WHAT YOU NEED TO DO >> How would the New Year's Eve letter to a former love, given below, go on? Write what comes next after its final sentence.

It’s 02:42 am as it so often is in my memories of us, good and bad. It has been a few hours since I saw the picture of you and your new girlfriend on the internet. She is exactly what you would have wanted, hot, friends with your friends, confident and able to raise your social status adequately. When I saw that picture this morning my heart honestly stopped for a second. I felt waves of pain and panic and sadness all through my body, small waves of this feeling have been reaching me all day, they have got worse as I’ve been trying to sleep which is why we have reached this time of morning, you really have played with my sleep a lot this year.
The reason I am writing this to you is that it is new year’s eve today, which marks over a year and a half of me being totally and utterly besotted with you and all that you are. It has been nothing, nothing but toxic and this letter is me leaving you in 2015. I declare that after this is done, I will be done with feeling this way, I will begin to move on and let go of any feelings of longing I have for you.
All I have done since me and you began was love you and care for you and try to be there for you through all you were going through. All you have done in return is treat me like shit, you have made me feel so utterly worthless and I am at a new low in my self confidence and self worth because of what I went through. I knew all of this, yet I continued to have feelings for you, and want you privately even though I insisted to my friends otherwise. This was all because I had a shred of hope that you still had feelings for me to some extent, even though I knew they didn’t match mine, and that what you and I had was still special and important to you. The fact that you had not a shred of respect for me, not even enough to tell me you had moved on (when a month ago you told me you felt something for me) shows me that we meant nothing, that you don’t even care. The night you told me you had laughter in your voice, you wont ever know how much that hurt me.

[Items from a data source]
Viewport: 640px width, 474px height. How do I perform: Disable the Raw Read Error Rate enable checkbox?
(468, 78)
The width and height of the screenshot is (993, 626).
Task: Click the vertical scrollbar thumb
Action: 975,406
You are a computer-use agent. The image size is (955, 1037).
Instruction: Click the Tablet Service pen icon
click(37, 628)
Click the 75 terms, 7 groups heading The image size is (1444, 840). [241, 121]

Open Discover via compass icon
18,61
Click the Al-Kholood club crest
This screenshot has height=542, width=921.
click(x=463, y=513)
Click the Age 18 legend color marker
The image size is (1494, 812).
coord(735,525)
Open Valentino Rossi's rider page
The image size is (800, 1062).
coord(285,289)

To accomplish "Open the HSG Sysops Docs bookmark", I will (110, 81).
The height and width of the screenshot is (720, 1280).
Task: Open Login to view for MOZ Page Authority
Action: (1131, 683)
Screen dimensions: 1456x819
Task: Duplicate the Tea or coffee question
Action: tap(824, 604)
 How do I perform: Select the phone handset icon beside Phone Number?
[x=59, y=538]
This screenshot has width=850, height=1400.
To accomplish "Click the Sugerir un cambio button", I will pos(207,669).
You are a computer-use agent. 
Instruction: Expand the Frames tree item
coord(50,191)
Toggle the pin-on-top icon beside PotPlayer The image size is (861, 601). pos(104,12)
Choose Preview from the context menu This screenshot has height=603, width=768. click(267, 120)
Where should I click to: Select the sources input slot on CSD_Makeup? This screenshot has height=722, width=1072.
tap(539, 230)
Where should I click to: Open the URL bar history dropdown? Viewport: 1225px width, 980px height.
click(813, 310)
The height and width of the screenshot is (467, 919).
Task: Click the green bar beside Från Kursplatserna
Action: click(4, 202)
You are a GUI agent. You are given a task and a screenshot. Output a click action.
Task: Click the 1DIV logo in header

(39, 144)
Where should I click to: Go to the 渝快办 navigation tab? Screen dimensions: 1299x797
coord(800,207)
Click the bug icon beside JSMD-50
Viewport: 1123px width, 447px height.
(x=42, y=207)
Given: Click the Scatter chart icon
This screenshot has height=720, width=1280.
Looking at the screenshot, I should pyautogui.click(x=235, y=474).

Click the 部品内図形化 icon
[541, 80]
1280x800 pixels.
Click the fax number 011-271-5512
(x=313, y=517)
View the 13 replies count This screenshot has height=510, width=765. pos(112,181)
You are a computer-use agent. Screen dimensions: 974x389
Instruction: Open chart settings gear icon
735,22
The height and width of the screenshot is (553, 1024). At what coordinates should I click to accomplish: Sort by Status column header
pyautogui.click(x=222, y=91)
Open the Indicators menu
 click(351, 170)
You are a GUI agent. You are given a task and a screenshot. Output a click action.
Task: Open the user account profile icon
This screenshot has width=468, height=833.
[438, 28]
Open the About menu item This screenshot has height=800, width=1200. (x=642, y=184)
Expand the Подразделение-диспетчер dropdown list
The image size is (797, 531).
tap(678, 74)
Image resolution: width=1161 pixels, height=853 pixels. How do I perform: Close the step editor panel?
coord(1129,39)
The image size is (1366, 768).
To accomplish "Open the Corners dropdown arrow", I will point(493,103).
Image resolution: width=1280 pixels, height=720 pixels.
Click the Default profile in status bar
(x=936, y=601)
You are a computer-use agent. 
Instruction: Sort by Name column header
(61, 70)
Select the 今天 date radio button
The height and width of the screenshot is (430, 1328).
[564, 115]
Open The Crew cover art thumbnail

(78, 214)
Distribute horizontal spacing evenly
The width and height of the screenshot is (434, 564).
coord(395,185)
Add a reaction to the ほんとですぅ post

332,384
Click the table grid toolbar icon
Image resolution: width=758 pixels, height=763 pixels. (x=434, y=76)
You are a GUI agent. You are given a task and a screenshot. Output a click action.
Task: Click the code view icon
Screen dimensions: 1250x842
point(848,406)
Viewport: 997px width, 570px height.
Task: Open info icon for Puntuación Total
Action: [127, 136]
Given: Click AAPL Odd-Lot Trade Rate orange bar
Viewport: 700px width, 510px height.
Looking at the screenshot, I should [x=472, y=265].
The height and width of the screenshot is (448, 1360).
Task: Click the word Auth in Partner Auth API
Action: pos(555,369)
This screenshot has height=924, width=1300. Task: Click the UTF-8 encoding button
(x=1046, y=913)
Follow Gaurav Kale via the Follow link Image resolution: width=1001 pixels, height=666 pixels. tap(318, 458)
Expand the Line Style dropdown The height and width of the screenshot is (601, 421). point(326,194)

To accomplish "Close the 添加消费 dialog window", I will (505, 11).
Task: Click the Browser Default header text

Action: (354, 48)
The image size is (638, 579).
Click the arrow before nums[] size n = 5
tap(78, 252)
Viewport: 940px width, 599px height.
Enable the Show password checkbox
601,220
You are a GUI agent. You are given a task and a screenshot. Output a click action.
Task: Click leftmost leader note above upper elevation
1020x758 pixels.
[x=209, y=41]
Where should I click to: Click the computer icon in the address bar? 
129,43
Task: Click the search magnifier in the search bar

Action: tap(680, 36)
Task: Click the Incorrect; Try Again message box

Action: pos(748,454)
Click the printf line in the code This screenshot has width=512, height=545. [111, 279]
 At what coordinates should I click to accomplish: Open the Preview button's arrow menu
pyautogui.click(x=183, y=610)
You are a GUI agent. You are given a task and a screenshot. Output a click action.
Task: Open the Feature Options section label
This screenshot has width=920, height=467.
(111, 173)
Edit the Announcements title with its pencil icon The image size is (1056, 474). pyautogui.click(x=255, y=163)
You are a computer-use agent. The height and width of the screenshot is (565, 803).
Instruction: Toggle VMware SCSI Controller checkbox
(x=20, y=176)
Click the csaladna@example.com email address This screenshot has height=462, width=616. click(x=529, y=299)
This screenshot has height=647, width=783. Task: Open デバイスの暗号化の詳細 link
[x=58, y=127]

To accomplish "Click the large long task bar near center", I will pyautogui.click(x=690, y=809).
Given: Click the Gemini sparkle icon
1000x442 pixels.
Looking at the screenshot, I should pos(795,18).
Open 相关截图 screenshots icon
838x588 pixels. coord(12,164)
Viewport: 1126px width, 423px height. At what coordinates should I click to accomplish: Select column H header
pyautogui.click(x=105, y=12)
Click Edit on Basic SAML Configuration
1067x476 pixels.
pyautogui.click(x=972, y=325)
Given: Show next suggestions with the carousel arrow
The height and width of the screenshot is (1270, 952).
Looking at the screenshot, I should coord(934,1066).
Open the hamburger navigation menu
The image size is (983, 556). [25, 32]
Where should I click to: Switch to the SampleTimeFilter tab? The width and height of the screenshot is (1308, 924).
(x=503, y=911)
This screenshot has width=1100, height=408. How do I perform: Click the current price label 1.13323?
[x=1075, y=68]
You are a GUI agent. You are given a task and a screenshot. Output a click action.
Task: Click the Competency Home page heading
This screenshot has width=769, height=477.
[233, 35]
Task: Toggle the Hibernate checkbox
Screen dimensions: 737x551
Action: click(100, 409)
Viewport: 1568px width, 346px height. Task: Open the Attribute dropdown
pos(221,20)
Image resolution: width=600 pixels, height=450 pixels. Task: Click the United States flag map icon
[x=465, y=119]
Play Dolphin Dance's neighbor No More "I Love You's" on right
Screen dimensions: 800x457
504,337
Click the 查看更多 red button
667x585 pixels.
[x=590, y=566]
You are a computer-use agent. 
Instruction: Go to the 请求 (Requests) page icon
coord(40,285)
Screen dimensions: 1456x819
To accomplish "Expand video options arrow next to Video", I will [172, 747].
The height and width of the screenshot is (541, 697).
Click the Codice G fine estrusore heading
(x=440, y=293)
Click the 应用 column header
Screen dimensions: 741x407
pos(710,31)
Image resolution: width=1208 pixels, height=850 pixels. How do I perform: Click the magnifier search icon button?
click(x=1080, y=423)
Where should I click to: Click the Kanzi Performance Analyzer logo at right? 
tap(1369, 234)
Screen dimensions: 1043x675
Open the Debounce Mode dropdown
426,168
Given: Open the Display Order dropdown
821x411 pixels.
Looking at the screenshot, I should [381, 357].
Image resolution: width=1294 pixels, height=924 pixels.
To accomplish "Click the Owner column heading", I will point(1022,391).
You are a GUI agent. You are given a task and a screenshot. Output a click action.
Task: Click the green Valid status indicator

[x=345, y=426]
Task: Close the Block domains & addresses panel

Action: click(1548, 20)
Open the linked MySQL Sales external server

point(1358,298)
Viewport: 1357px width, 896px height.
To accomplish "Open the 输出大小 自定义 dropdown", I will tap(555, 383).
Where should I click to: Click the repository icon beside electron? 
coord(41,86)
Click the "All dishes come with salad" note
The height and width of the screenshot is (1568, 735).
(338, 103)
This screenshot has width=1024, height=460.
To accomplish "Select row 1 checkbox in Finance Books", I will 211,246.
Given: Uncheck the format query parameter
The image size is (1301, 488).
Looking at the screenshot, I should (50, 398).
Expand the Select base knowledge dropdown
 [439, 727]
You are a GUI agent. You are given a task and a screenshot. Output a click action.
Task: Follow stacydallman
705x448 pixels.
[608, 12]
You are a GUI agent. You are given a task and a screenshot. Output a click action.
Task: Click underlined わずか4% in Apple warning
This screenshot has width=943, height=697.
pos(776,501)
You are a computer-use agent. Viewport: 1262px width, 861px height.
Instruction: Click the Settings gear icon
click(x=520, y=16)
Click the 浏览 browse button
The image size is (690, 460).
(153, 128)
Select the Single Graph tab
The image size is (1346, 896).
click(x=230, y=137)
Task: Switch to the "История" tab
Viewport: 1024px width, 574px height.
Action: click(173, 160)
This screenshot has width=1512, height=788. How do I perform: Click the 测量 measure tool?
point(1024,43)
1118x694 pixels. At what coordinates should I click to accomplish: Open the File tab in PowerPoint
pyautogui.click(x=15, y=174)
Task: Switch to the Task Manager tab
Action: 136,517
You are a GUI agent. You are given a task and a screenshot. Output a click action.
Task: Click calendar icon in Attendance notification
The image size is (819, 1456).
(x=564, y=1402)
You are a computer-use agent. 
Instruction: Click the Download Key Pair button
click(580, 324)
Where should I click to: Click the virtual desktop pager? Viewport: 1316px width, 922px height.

RESPONSE BELOW >>
This is me saying goodbye, I am closing your chapter from my life and I will remove your poison, I beg you not to make this any harder for me than it already is but knowing you this will not be the case. Please find it in your heart to stay away from me, you have refused to leave my life since we broke up and honestly its been cruel. I will move on and I will be happy alone, I’ll find someone who truly deserves me and loves me for all I am, and I will love them more than I ever loved you. One day, karma will come your way and you will feel the pain I did when I looked at that picture.
Fuck you. No one will do this to me again. No one will take advantage of me again. I will not fall in love with someone like you ever, ever again.